» Supplied records:
-=-=-=-=-
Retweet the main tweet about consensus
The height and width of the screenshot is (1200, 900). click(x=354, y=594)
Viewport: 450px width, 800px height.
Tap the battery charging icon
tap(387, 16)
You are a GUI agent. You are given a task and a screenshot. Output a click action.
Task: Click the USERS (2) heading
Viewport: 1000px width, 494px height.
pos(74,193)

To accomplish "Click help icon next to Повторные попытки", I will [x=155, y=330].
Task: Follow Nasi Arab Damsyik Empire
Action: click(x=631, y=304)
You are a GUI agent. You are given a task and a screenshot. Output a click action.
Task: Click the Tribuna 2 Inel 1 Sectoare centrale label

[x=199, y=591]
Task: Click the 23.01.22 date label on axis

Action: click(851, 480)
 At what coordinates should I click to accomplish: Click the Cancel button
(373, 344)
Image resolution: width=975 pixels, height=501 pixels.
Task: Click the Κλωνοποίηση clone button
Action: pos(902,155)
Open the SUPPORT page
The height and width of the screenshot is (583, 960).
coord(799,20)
-=-=-=-=-
» Exercise details: Each record must appear again, word for word.

» Expected output:
Retweet the main tweet about consensus
The height and width of the screenshot is (1200, 900). click(x=354, y=594)
Viewport: 450px width, 800px height.
Tap the battery charging icon
tap(387, 16)
You are a GUI agent. You are given a task and a screenshot. Output a click action.
Task: Click the USERS (2) heading
Viewport: 1000px width, 494px height.
pos(74,193)

To accomplish "Click help icon next to Повторные попытки", I will [x=155, y=330].
Task: Follow Nasi Arab Damsyik Empire
Action: click(x=631, y=304)
You are a GUI agent. You are given a task and a screenshot. Output a click action.
Task: Click the Tribuna 2 Inel 1 Sectoare centrale label

[x=199, y=591]
Task: Click the 23.01.22 date label on axis

Action: click(851, 480)
 At what coordinates should I click to accomplish: Click the Cancel button
(373, 344)
Image resolution: width=975 pixels, height=501 pixels.
Task: Click the Κλωνοποίηση clone button
Action: pos(902,155)
Open the SUPPORT page
The height and width of the screenshot is (583, 960).
coord(799,20)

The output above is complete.